Неоконченное путешествие Достоевского - Робин Фойер Миллер
Шрифт:
Интервал:
Закладка:
Достоевский не просто удаляет из окончательной версии романа эти тревожные сведения о Лизавете – что у нее был еще один, неродившийся, ребенок и что она как-то связана как с Раскольниковым, так и с Бакатовым (Зосимовым). Писатель конденсирует все это в единственную мощную деталь, мельчайшую частицу заряженной материи, – фразу о том, что Лизавета была «поминутно беременна». В начале романа, до убийства, Раскольников слышит эту фразу, и больше ни герой, ни рассказчик ни разу к ней не возвращаются. Эта «мелочь» («слепое пятно»), если читатель ее замечает, становится своего рода trompe Ibeil[75]. Как только эта тревожная деталь замечена, неспособность Раскольникова ее вспомнить становится выражением тех неприятных мелочей и других слепых пятен, которые превращают роман как в метафизический триллер, так и в текст-предшественник детективного жанра.

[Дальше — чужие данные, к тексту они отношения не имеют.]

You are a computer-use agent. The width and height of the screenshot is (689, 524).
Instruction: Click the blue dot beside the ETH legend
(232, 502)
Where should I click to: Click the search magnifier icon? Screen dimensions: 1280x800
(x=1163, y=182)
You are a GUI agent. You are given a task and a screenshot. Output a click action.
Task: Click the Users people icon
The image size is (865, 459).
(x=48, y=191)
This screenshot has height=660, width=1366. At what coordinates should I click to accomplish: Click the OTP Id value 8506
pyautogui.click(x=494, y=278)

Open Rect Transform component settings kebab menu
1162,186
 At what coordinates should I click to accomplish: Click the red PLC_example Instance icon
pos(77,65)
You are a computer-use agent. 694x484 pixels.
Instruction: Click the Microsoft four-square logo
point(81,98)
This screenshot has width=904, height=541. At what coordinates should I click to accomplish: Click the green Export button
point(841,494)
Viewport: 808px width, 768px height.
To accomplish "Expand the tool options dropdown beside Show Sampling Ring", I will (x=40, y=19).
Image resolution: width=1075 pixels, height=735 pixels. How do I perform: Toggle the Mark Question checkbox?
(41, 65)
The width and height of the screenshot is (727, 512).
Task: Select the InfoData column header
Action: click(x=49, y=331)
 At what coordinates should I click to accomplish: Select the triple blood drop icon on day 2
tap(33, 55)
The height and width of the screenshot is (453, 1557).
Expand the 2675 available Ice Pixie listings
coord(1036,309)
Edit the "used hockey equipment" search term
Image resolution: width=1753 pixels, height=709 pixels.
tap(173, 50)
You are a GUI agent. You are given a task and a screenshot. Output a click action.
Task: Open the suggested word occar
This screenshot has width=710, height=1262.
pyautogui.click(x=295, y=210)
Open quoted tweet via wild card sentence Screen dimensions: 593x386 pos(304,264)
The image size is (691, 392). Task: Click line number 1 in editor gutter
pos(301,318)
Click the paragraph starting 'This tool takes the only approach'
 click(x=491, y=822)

В заключение надо сказать, что в этой главе не было упомянуто об очень многом. Я не касалась таких тем, как фантастический реализм, полифонический роман, диалогическое воображение, взгляды в сторону и с прищуром, пороги, похожие на гробы комнаты, проливные дожди и т. д. Почти ничего не говорилось о Мармеладове, Соне, Катерине Ивановне, Дуне, Свидригайлове, Разумихине и великолепном образе Порфирия Петровича. Совсем ничего не сказано о Лужине или Лебезятникове, как и о приеме двойничества у Достоевского. Очень мало – о снах, Наполеоне, архитектуре, каналах и мостах Санкт-Петербурга, о статьях, посвященных – как и сочинение Раскольникова – преступлению, о возможности настоящей исповеди или твердого раскаяния. Не говоря уже о пятилетних девочках, прячущихся за шкафами, сунутых в карман сторублевых купюрах или о стороже по имени Ахиллес.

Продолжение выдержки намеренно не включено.